[Stored dataset items]
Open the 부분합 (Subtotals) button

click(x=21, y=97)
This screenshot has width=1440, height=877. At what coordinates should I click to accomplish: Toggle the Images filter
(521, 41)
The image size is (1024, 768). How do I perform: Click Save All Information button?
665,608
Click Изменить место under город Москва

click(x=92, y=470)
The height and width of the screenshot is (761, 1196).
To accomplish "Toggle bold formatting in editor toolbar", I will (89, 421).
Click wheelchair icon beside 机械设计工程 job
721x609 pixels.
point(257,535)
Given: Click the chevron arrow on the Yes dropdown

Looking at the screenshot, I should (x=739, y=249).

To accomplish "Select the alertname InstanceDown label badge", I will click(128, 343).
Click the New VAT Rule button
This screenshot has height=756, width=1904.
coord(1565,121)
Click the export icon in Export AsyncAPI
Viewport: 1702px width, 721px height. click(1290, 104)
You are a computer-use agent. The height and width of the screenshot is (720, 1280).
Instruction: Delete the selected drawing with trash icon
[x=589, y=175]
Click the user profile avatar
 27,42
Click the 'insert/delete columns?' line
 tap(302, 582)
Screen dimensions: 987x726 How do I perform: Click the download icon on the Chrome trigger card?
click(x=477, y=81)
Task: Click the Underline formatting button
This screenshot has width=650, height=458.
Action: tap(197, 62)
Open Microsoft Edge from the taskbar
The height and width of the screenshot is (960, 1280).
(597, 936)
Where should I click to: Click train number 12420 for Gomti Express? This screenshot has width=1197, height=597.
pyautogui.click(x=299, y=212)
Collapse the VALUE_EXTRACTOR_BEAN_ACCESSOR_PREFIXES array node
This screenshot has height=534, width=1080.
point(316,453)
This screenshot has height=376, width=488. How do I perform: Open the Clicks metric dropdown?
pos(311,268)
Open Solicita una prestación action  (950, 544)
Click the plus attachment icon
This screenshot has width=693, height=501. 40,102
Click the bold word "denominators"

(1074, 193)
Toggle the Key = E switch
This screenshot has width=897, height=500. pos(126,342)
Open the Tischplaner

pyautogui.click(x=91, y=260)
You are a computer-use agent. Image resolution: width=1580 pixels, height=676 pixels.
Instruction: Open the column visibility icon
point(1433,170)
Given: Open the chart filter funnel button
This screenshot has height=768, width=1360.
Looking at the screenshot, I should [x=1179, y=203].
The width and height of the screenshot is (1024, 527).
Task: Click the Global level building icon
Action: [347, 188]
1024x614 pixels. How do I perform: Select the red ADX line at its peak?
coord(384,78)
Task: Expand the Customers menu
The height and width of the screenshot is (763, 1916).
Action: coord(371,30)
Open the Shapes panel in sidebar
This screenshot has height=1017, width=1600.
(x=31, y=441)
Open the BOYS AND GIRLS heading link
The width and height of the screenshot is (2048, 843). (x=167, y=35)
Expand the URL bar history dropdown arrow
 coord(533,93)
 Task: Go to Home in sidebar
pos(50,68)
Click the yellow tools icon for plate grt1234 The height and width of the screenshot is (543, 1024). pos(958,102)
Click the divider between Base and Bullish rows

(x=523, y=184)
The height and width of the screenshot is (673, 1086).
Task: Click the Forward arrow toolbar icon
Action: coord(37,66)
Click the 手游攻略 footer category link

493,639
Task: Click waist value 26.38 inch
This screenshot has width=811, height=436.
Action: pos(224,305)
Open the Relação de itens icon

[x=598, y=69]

WORK TASK
Wherever a line holds the word "will", copy that line out of the entries above.

OUTPUT FOR THIS EXERCISE
To accomplish "Toggle bold formatting in editor toolbar", I will (89, 421).
To accomplish "Select the alertname InstanceDown label badge", I will click(128, 343).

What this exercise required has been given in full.